Just recently, the current state of the Anime Blogosphere doesn’t look great with a good number of blogs dying. In the last three months, We Remember Love, Kaminarianime, and Otaku Life: Anime Review hanged up their hats and call it quits (Moe Fundamentalism decided to go on hiatus before the author reversed the decision quite recently). Judging from my blogroll, there are 6 blogs that haven’t updated since October.
From the look of things, did the Mayans predict that December 21, 2012 is the end of Anime Blogging as we know it? Maybe, or probably we are overreacting. In a recent twitter conversation between Marow, Marth and myself concerning how long blogs last after Morrow mentioned a blog that only lasted two months (full conversation here), It gave me some thoughts where the blogosphere is heading. Early this year, I have covered quite a lot on blog longevity and the reason why blogs die. However, I would like to go over the current trends since there is a good number of blogs spontaneously dropping dead from the sky, which currently gives us this disturbing trend. (Image Source)
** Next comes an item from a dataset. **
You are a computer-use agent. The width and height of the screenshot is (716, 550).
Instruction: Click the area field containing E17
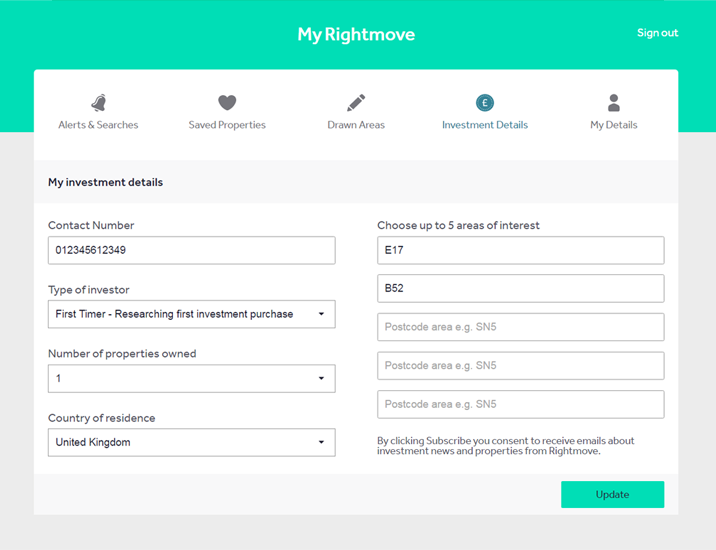521,250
Back in September, Feal compiled some information on active and dead blogs. According his data, about 82 blogs died in the past year (probably a bit higher with three blogs I mentioned earlier calling it quits) with only 3-4 surplus of new blogs after taking account all the dead blogs (there were 86 new blogs). To make things worse, only 137 bloggers are able to write one or more post every week. While this information doesn’t take account every Anime Blog in the blogosphere, it paints a grim picture for the blogosphere. However, statistics can lie, so I will give a few explanations why the blogosphere is slowly declining.
Aside from the obvious reasons of being too busy, burn out and feeling that one could no longer blog, there are two reasons I haven’t touch upon yet. First is of course the financial commitment. Bloggers who pay for hosting and/or a domain name is probably less likely to give up than those who use hosted on WordPress.com or Blogger and use the provided subdomains. This is a given since a person would be wasting money if they don’t blog after paying a good sum of money for shared or virtual private hosting. However, the same doesn’t necessarily apply to free blog hosting like WordPress.com or Blogger as people are more likely to give up since there is no risk in doing so. This could clarify the reason why most blogs on free hosting tend to give up or become inactive compared to their paid counterparts.
On the other hand, social networking could be the reason why Anime Blogging is facing a downward trend. While there are limits on Twitter are limited to 140 chars, people may feel that writing short reactions is good enough, thus keeping blog is not necessary. This is because social networking makes it easy to send a reaction to a particular show and everyone can see it within minutes. However with blogging, putting more effort into longer post isn’t the only reason, but the lack of awareness. While you can always advertise your post on any social network, there is a good amount of people who would rather read a short tweet because it takes less effort than reading a 300-500-word post. However, this doesn’t necessarily mean that social network is killing the blogosphere because bloggers will always feel a need to write a longer post that won’t fit in one tweet. That’s why I think the impact of social networking on the blogosphere is limited.
At the end of the day, while the negative trend of blogs dying looks depressing, I still feel hopeful for the fact that the blogosphere will remain lively and won’t come nowhere close to dying completely. That is because there are bloggers who are committed to sharing their passion for Anime and Japanese media even if it’s only once a week or month. This merely depends on the person’s motivation and commitment to blogging. As for me, I’m not going to give up anytime soon even though graduate school and getting a job might make it a bit harder to update.